Тит Ливий отзывался о них столь нелестно отнюдь не потому, что они были откупщиками, а из-за их исключительных по своей наглости и подлости афер. «Эти люди, поскольку гибель груза отправленного войску и затонувшего в бурю, ложилась долгом на государство, выдумывали кораблекрушения, которых не было; даже действительные, о которых они докладывали, были подстроенными, а не случайными. Старые разбитые суда нагружали малым количеством дешёвого товара, выводили суда в открытое море, моряков пересаживали в приготовленные заранее лодки, топили суда и лживо заявляли о множестве погибших товаров»
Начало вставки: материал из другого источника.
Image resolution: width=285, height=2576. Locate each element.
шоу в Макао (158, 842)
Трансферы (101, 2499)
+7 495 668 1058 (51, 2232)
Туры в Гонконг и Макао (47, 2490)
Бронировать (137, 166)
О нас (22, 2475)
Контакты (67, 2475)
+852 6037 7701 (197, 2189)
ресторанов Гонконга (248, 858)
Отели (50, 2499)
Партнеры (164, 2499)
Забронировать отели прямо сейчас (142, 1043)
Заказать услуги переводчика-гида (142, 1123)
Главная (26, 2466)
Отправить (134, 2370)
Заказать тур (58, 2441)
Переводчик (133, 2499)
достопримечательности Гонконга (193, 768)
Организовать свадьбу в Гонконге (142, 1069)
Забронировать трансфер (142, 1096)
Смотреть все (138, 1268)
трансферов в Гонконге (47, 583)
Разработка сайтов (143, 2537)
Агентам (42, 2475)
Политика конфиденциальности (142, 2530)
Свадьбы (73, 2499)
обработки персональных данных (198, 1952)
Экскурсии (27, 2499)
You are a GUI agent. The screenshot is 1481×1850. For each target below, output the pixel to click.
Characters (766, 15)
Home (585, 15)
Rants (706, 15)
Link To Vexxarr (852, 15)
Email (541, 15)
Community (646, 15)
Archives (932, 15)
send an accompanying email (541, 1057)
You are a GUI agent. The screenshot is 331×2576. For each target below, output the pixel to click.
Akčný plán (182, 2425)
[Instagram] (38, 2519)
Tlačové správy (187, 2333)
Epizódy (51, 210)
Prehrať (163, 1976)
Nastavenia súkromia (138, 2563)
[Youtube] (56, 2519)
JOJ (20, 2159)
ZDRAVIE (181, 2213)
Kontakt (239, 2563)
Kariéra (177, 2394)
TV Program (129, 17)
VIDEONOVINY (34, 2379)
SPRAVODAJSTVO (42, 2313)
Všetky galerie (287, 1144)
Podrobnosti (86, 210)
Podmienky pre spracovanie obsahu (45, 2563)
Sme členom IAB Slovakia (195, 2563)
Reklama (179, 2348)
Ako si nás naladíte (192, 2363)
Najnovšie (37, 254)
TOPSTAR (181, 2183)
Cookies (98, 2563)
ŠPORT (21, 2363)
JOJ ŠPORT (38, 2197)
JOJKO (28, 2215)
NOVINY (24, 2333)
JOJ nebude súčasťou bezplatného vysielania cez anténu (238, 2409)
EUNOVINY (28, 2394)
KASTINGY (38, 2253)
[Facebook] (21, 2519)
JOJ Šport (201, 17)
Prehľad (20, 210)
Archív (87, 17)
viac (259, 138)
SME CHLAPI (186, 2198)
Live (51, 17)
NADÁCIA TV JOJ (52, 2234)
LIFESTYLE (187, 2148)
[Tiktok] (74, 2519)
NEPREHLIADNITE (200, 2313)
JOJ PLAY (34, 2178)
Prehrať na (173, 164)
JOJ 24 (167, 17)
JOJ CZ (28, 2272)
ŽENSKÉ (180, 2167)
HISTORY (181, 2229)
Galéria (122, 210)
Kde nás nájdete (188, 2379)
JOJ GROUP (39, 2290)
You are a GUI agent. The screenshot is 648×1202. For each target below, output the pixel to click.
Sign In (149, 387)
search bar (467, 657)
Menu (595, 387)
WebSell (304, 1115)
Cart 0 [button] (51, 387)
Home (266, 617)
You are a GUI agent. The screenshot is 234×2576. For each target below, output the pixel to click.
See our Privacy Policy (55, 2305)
[Т. Liv., XXV, 3, 10–11]. Их преступления отнюдь не остались тайной для римских властей. В 213 г. до н. э. претору Марку Эмилию донесли об обмане, а он, в свою очередь, доложил обо всём сенату, но покарать преступников оказалось не так-то просто: «сенат никакого решения не вынес, так как сенаторы не хотели в такое время задевать сословие откупщиков» [Т. Liv., XXV, 3, 12]. Поскольку дело получило громкую огласку, замять его не удалось — вопрос был вынесен на рассмотрение народного собрания. В отличие от сената, «народ строже осудил обман; Спурий и Луций Карвилии, народные трибуны, были возмущены таким отвратительным бесстыдством и присудили Марка По-стумия к штрафу в двести тысяч ассов» [Т. Liv., XXV, 3, 13]. Но и этим дело не кончилось. Остальные откупщики восприняли такое решение как посягательство на свои интересы и устроили беспорядки. Сначала они потребовали от ещё одного народного трибуна, Гнея Сервилия Каски, приходившегося родственником Постумию, чтобы тот, воспользовавшись своим правом трибуна, запретил голосование, а когда Каска ввиду очевидности преступления побоялся это сделать, откупщики просто устроили беспорядки, сорвав голосование и не дав гражданам утвердить постановление народных трибунов. Можно себе представить, насколько мало заботила откупщиков справедливость, если они так яростно защищали явного проходимца, и можно представить себе, насколько велики были их возможности, если они смогли сорвать проведение народного собрания всех граждан города! Однако это уже не на шутку озаботило римскую элиту — консулов и сенаторов — и было расценено как посягательство на их собственную власть, делиться которой они ни с кем не собирались — «сенат решил, что была применена сила против государства и подан опасный пример» [Т. Liv., XXV, 4, 7].Теперь уже Марком Постумием и его сообщниками занялись всерьёз. Постумий, используя все юридические уловки, пытался оттянуть суд, но с ним уже не церемонились, постановив имущество его распродать, а самого «лишить воды и огня»,
т. е. изгнать из города. Досталось и другим не в меру обнаглевшим откупщикам — часть из них попала в тюрьму, а многие из оставшихся на свободе предпочли на всякий случай добровольно отправиться в изгнание.Надо сказать, что, при всём при том, преступников всё же покарали, но случилось это прежде всего из-за того, что откупщики зарвались. В целом же мощь римской государственной машины была использована для наказания виновных далеко не полностью — несмотря на огромные хищения и вредительство, совершённые в период войны, никто из виновных даже не был казнён, хотя римские полководцы запросто казнили солдат и простолюдинов, виновных в краже имущества на жалкие несколько медных ассов. Римская элита в вопросах о хищениях всегда придерживалась двойных стандартов. Во многом это объяснялось тем, что откупщики, как правило, были вольноотпущенниками или клиентами римской знати и делились с нею своими доходами.
8) Организация продажи выгодных государственных подрядов и откупов с допущением к торгам только ограниченного круга заранее определённых лиц, а также умышленное завышение стоимости выполняемых по государственному подряду работ.